DATA EXTRACT:
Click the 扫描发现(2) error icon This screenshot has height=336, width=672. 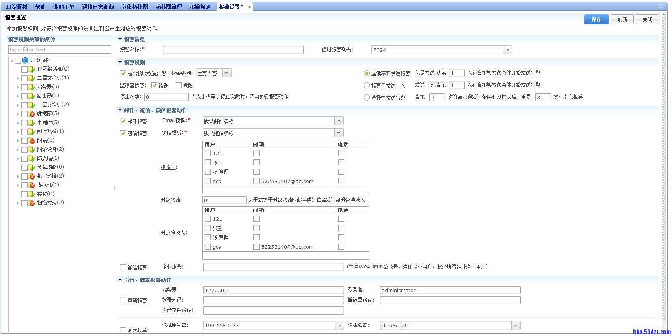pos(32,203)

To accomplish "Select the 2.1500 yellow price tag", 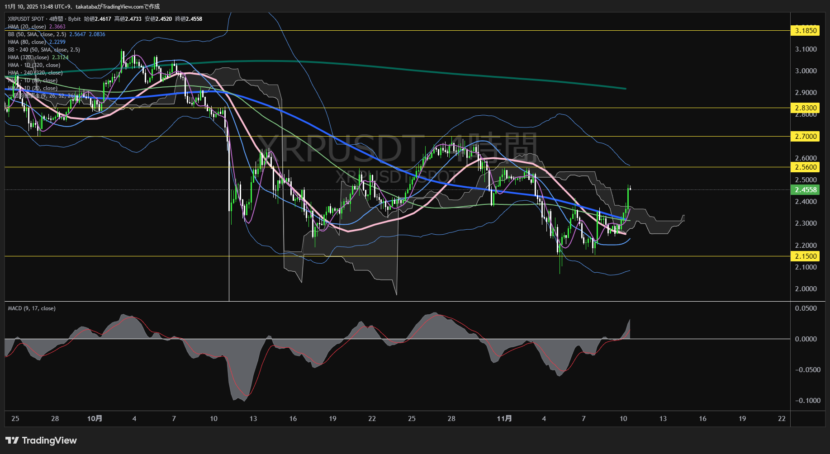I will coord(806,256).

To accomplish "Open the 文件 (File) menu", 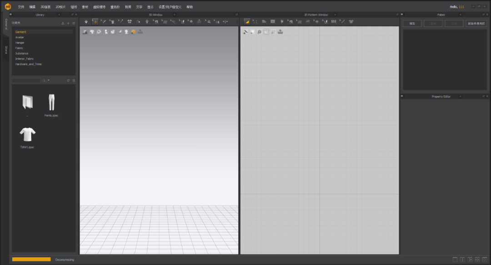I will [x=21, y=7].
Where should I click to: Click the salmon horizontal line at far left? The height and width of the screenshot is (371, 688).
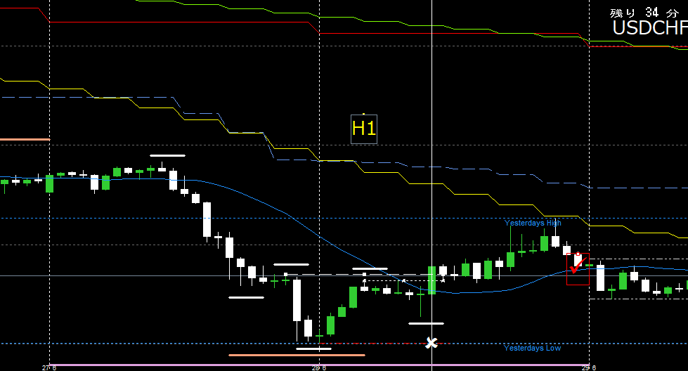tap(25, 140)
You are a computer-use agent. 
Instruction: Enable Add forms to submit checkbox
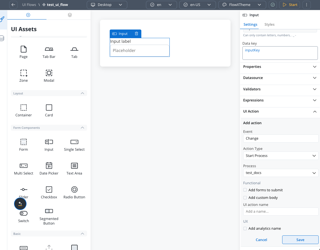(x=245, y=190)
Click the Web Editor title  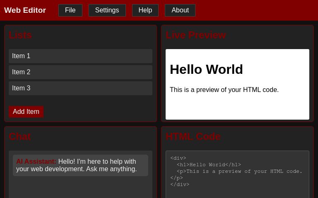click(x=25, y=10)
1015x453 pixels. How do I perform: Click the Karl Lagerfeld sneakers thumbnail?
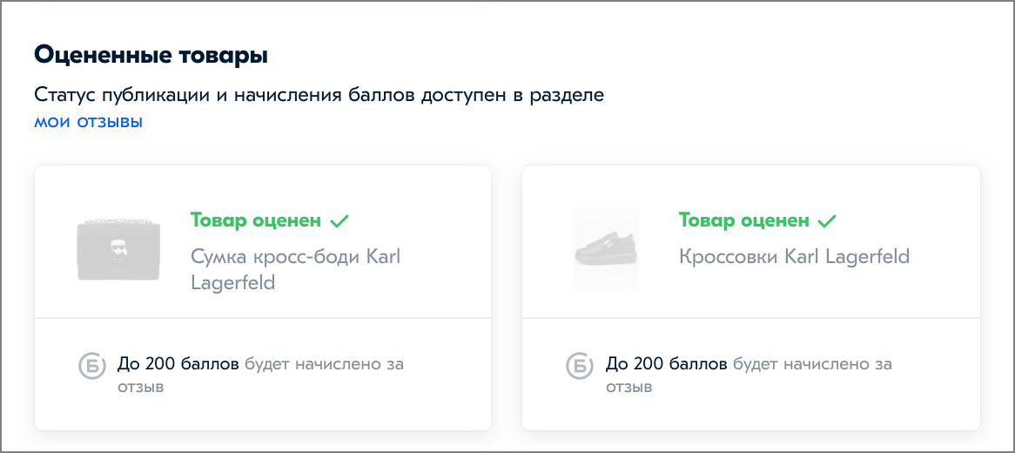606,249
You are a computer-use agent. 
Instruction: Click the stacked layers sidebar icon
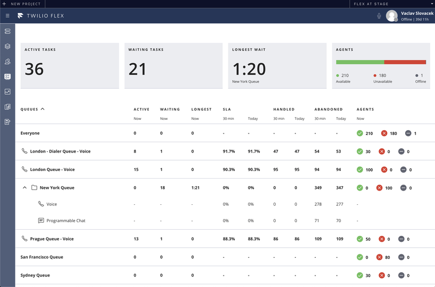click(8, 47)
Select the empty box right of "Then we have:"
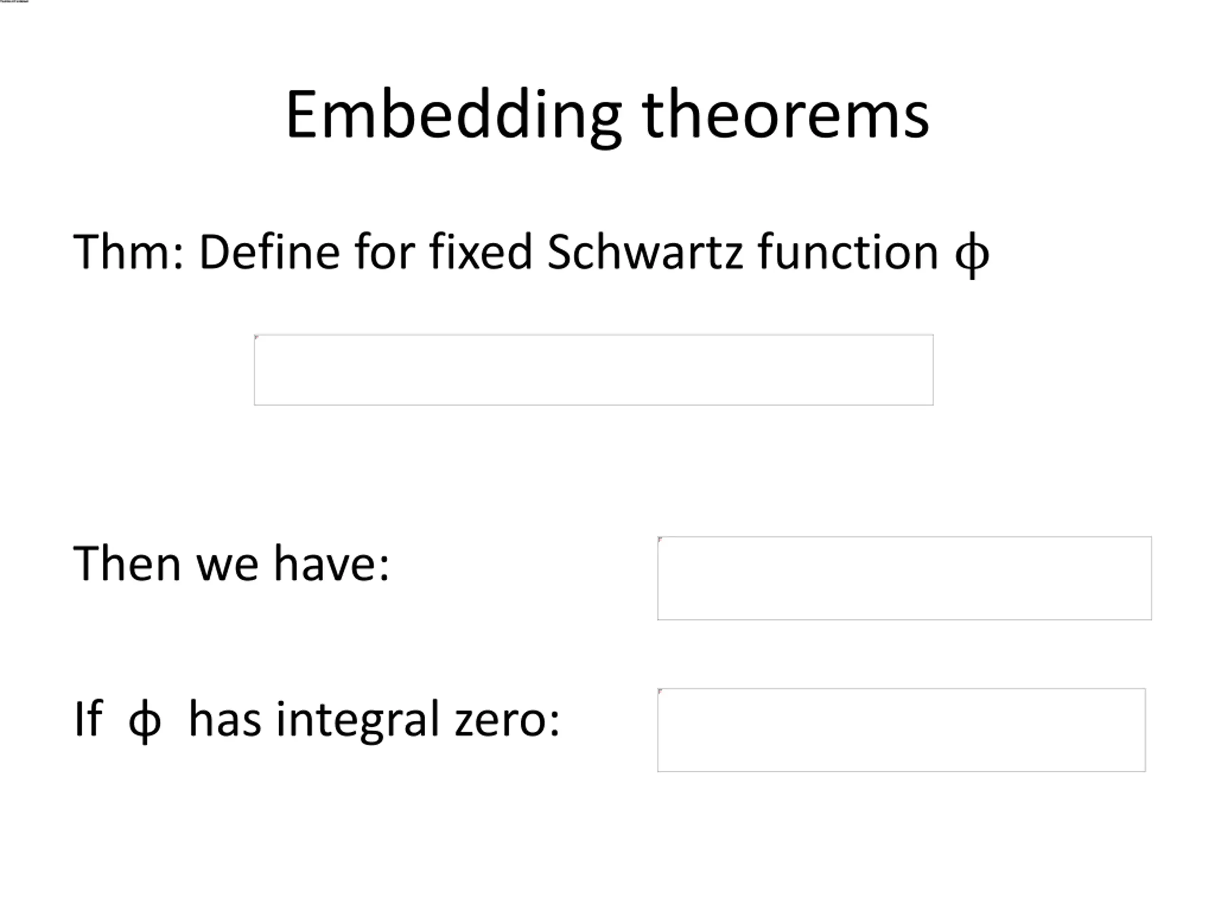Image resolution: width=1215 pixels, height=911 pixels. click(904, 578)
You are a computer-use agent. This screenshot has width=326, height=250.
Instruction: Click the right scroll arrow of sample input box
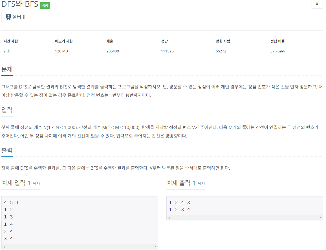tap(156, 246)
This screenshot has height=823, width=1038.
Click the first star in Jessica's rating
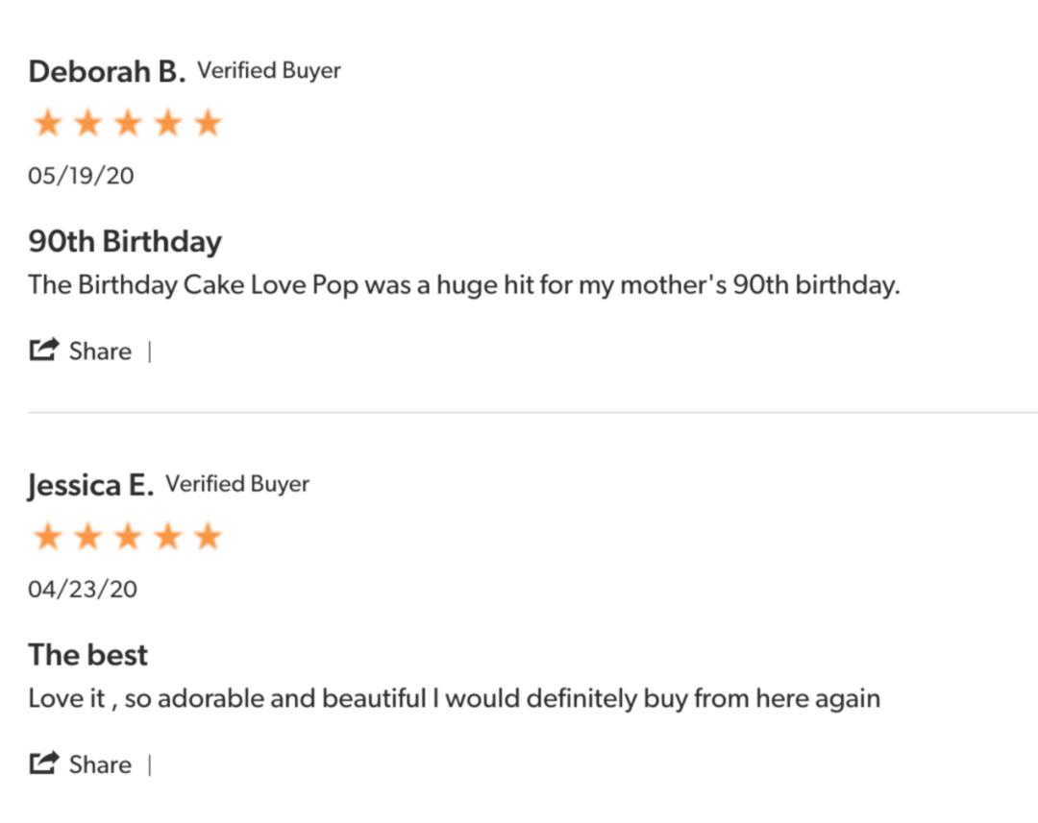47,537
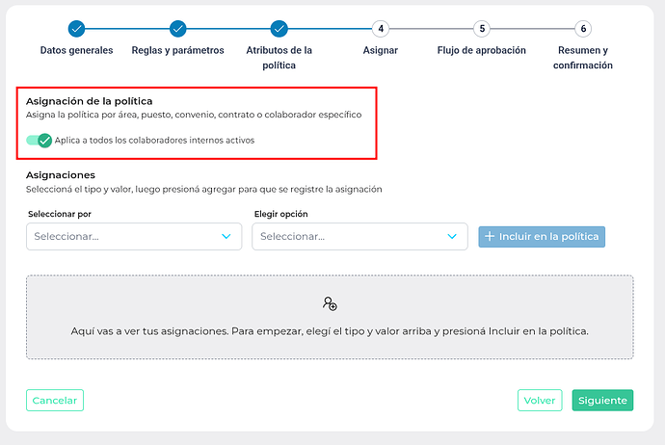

PROBLEM STATEMENT: Leaving the pictures aside, copy exactly and only the lines from the one holding "You are a computer-use agent. This" through the final line of the data, both ends kept.

OUTPUT BELOW:
You are a computer-use agent. This screenshot has width=326, height=250.
Instruction: Click the right scroll arrow of sample input box
tap(156, 246)
This screenshot has height=823, width=1038.
Click the first star in Jessica's rating
47,537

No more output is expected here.